Cette confiance, on me la donnait quand j’étais enfant, mais on me l’a retirée adulte. Dès l’âge de huit ans, mes camarades de classe me demandaient de leur écrire des textes pour les anniversaires de leurs grands-parents, frères et sœurs ou pour la fête des mères ou des mères. Ils me donnaient même parfois une pièce pour ça. Je savais que je ne devais pas écrire ce que moi j’aurais dit. Je devais trouver les mots pour leurs voix, leurs personnalités, leur histoire.
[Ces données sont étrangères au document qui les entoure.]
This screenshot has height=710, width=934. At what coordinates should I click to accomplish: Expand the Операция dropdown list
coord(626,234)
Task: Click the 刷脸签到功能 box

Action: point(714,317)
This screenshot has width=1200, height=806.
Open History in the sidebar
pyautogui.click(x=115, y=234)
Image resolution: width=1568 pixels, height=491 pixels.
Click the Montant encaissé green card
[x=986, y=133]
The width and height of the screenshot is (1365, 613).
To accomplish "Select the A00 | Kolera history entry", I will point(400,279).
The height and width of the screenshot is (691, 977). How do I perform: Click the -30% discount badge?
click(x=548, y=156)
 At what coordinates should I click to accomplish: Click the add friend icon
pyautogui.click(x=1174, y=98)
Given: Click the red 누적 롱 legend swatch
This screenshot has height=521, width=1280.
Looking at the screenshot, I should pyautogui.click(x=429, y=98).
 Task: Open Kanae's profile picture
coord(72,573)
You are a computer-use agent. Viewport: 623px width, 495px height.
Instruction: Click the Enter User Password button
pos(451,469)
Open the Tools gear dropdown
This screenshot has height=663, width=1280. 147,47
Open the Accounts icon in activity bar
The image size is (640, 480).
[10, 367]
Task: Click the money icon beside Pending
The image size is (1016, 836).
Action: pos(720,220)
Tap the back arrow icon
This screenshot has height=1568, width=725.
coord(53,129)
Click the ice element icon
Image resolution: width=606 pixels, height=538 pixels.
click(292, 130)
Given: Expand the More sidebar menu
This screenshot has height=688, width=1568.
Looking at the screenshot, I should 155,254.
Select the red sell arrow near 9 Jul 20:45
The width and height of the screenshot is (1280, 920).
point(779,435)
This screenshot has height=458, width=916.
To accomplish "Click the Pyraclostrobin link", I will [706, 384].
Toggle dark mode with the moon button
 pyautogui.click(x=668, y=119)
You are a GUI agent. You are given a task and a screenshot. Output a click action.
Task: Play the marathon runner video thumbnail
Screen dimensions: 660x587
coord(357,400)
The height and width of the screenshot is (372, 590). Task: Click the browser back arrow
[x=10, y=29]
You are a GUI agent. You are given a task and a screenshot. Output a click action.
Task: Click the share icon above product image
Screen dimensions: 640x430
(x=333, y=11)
C’est le même travail que le guitariste qui sait intégrer un groupe de musique et trouver ce qui soutiendra la voix, la mettra en valeur, laissera une place à chaque instrument. C’est le même travail que l’infographiste qui trouve les bonnes couleurs et le bon logo où tu te dis : « C’est moi !, Ça me correspond ! ». Et pourtant, personne ne m’accorde cette chance. Quant à me payer les tarifs horaires d’infographistes ou le prix d’une illustration… ne rêvons pas.
Les mots, c’est un vrai métier. Un artisanat qui demande une précision, un sens du rythme, de la musique, une disponibilité et une générosité de l’attention à ce qui nous entoure qu’on ne soupçonne pas. Ils sont là, ces talents des mots, qui ne demandent qu’à se mettre au service de ce que vous êtes, de ce que nous sommes. Les métiers du mot sont à réinventer : nous pouvons écrire des textes ou des chansons pour célébrer une naissance ou une amitié, honorer vos disparus lors de funérailles laïques, pour présenter votre projet artistique ou d’artisanat, pour offrir une ponctuation artistique à des journaux d’information, pour mettre en scène vos spectacles. Nous pouvons écrire des mini textes sur les étiquettes des produits locaux, sur les menus de vos restaurants ou les dessous de tables, sur les plafonds des dentistes et dans les salles d’attente des médecins, pour honorer les cycles des saisons est les récoltes.
Les mots, c’est petit, c’est ordinaire. Ça a froid. Ils ont une puissance qu’on ne soupçonne pas, car ils sont ce avec quoi nous traitons l’autre, et ce avec quoi nous nous traitons nous-mêmes. En prendre soin, dans notre quotidien et dans nos oeuvres, c’est prendre soin du monde.